Stored data Start Marker
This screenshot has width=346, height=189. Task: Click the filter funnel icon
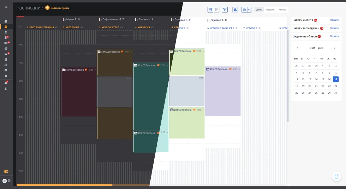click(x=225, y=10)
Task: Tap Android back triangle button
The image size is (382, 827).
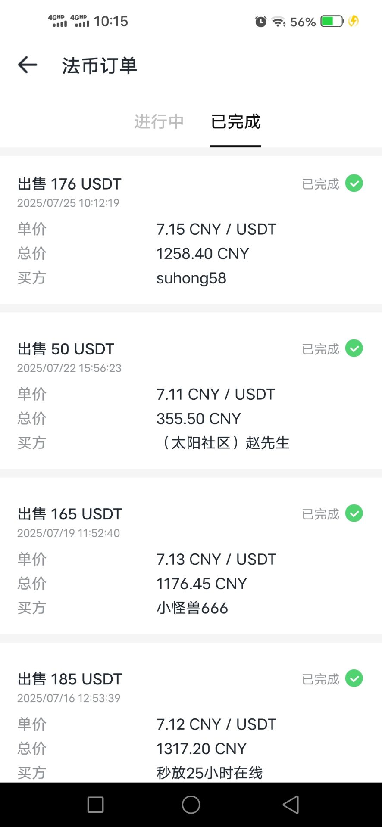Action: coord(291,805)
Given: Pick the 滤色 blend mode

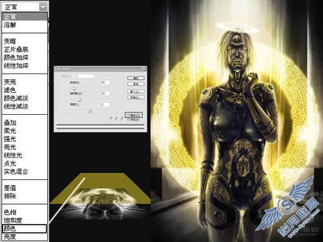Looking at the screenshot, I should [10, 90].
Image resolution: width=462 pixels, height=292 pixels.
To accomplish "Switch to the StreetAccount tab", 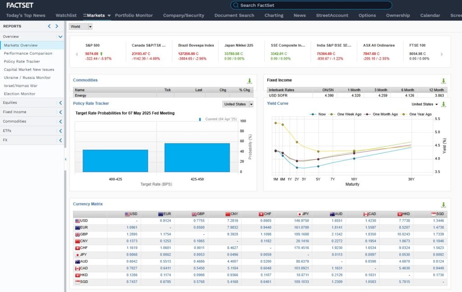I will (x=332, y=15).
Stored data End Marker
Stored data Start Marker
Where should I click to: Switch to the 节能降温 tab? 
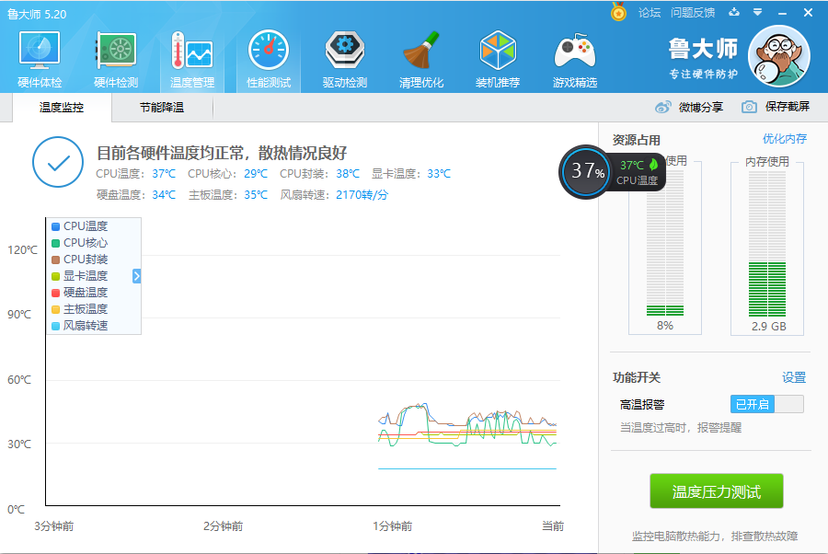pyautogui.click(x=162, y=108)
Stored data End Marker
To do: Copy only this from above: the line containing "This screenshot has", the line containing "Image resolution: width=462", and all lines between, printed exactly. Leave out the pictures.

Response to this exercise:
This screenshot has width=346, height=189. Task: Click the filter funnel icon
click(x=225, y=10)
Task: Tap Android back triangle button
The image size is (382, 827).
Action: coord(291,805)
Given: Pick the 滤色 blend mode

Looking at the screenshot, I should [10, 90].
Image resolution: width=462 pixels, height=292 pixels.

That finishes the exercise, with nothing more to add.